In the listing below, locate the line containing "Instruction: Open the Project panel tab" and copy it and every line after it through the end, exactly as written, leaving out any pictures.

Start of Block

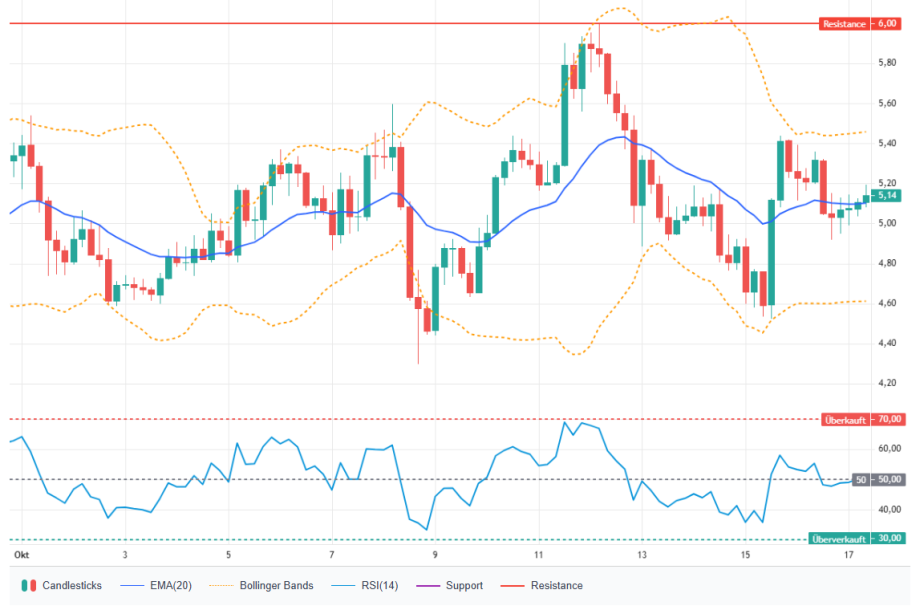This screenshot has width=920, height=606.
Task: Click the Okt date axis label
Action: 22,555
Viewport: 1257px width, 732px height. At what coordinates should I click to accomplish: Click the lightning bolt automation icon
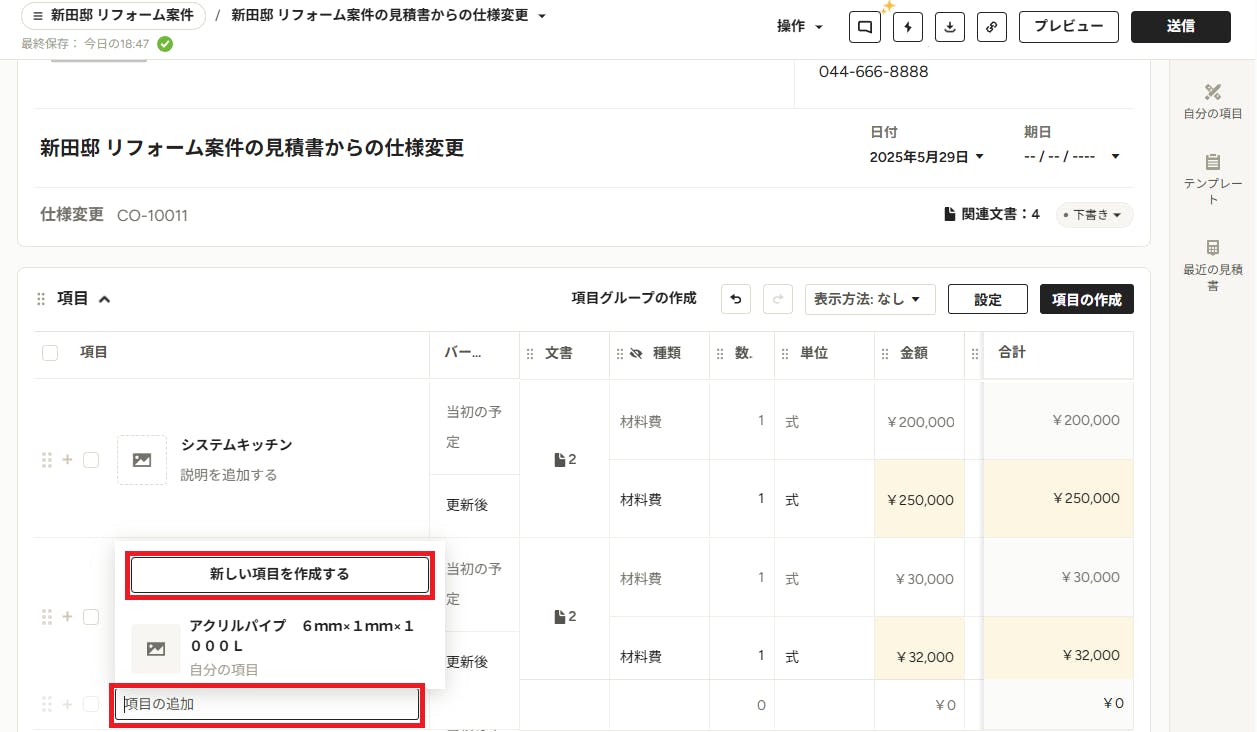click(907, 27)
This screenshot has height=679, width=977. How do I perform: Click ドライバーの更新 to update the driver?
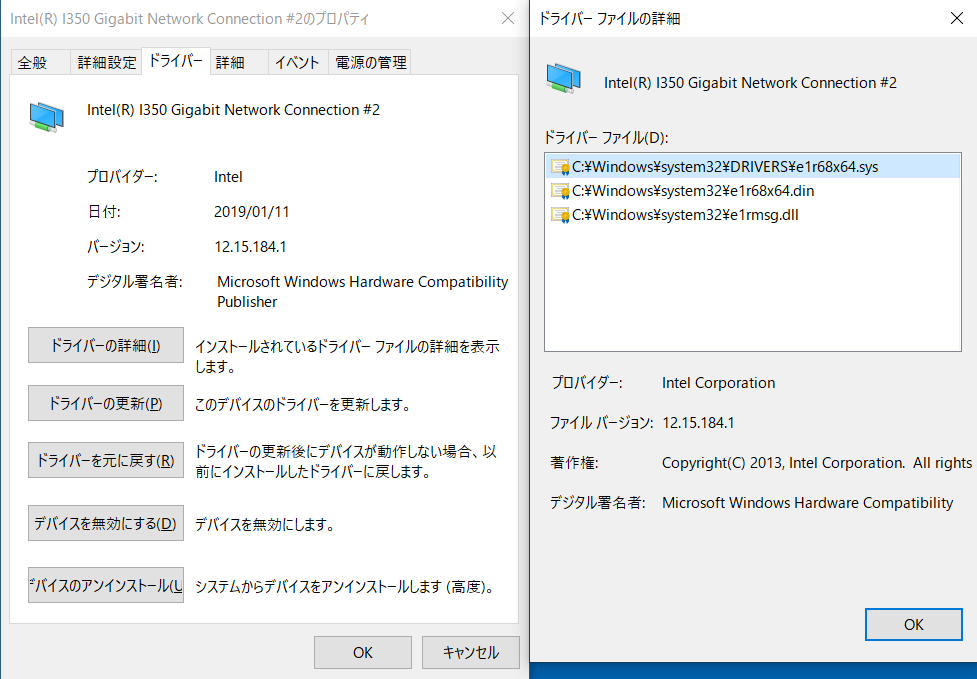[105, 403]
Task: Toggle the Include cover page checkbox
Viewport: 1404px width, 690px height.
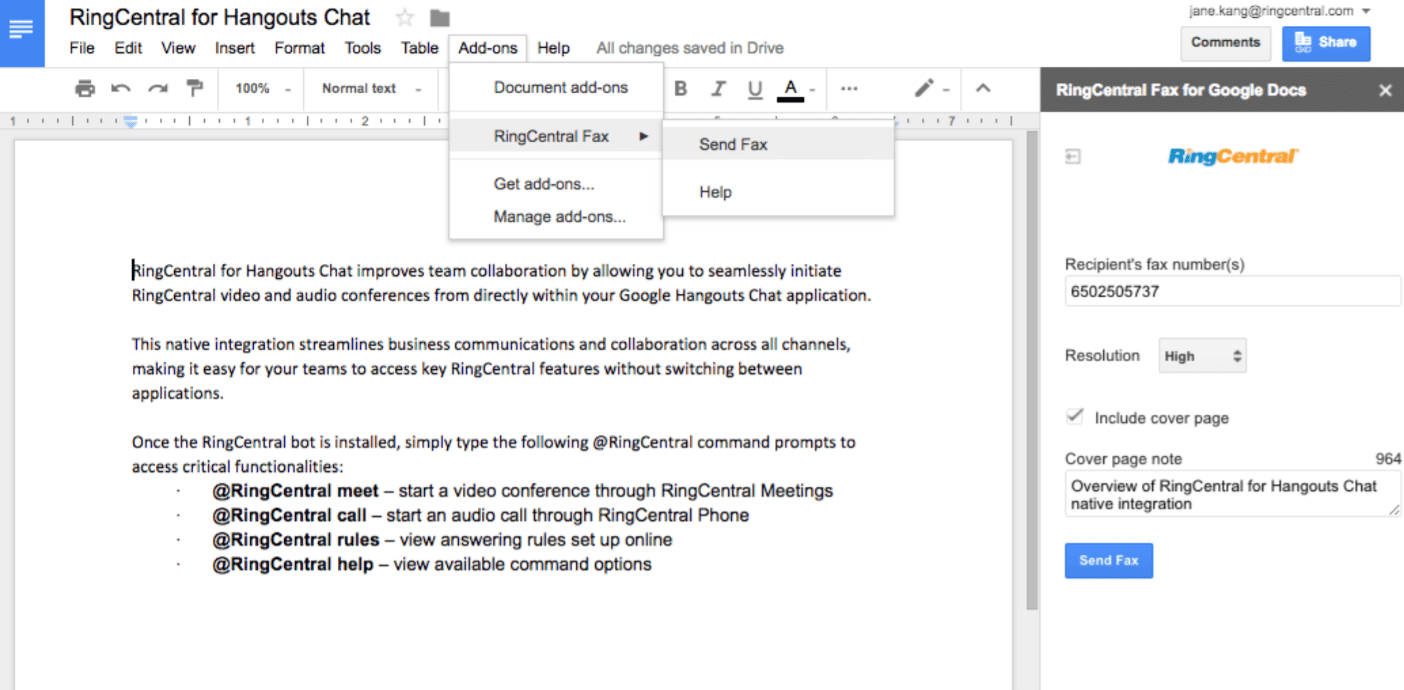Action: tap(1076, 417)
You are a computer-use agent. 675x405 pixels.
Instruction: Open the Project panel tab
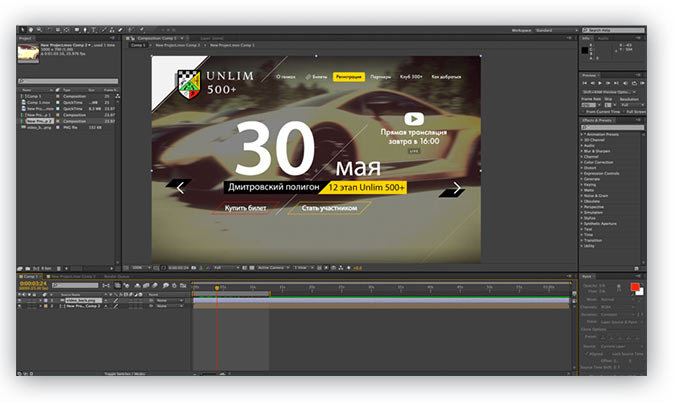pyautogui.click(x=25, y=38)
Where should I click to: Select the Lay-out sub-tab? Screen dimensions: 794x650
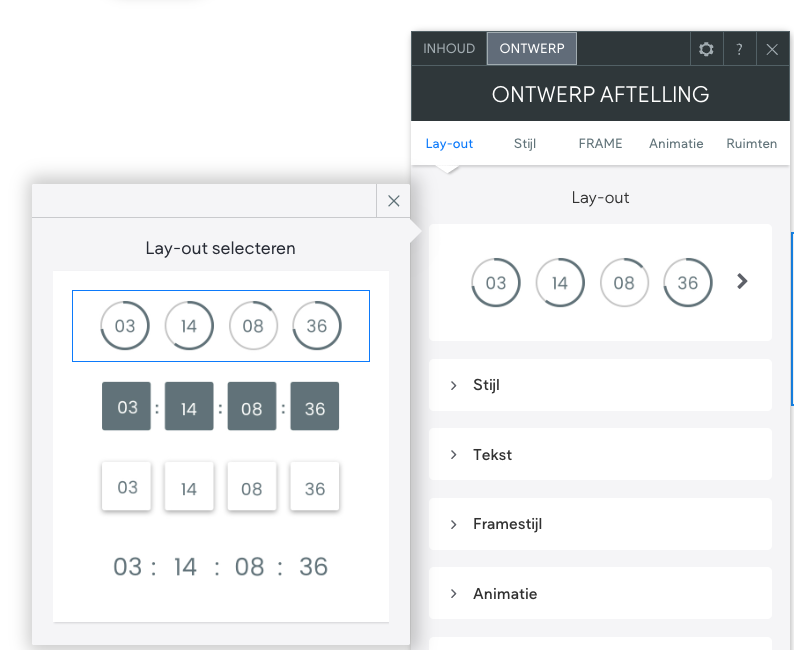[x=449, y=143]
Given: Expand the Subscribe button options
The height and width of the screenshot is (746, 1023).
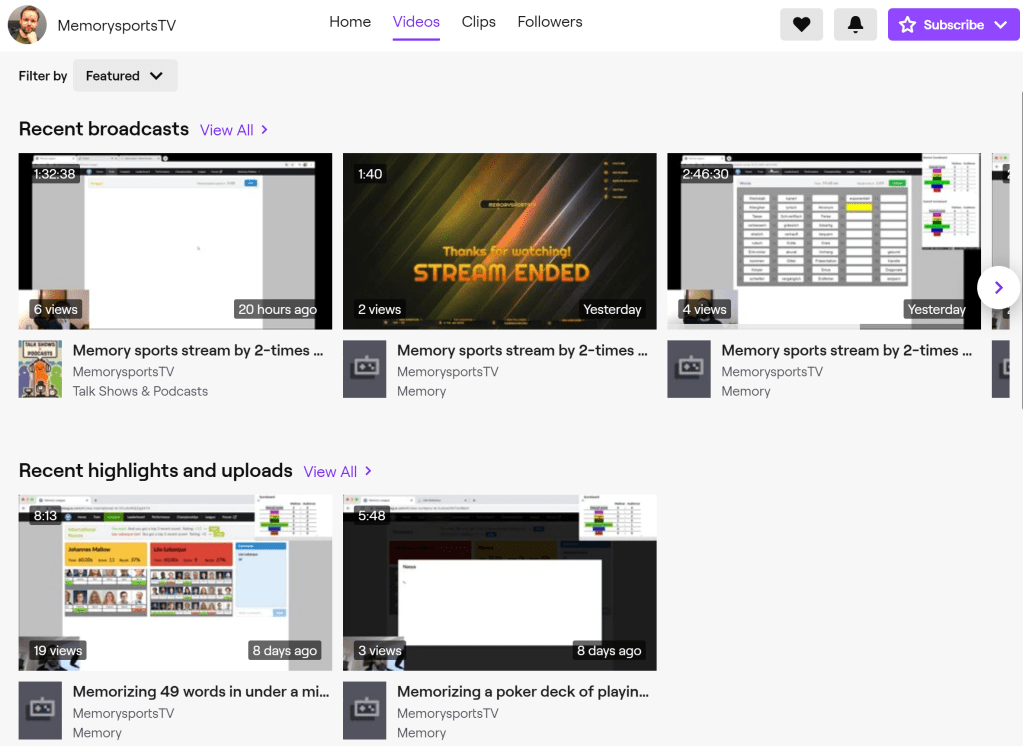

End of Block

● **WRITTEN SOLUTION**:
Instruction: Open the Project panel tab
pyautogui.click(x=25, y=38)
Where should I click to: Select the Lay-out sub-tab? Screen dimensions: 794x650
[x=449, y=143]
Given: Expand the Subscribe button options
The height and width of the screenshot is (746, 1023).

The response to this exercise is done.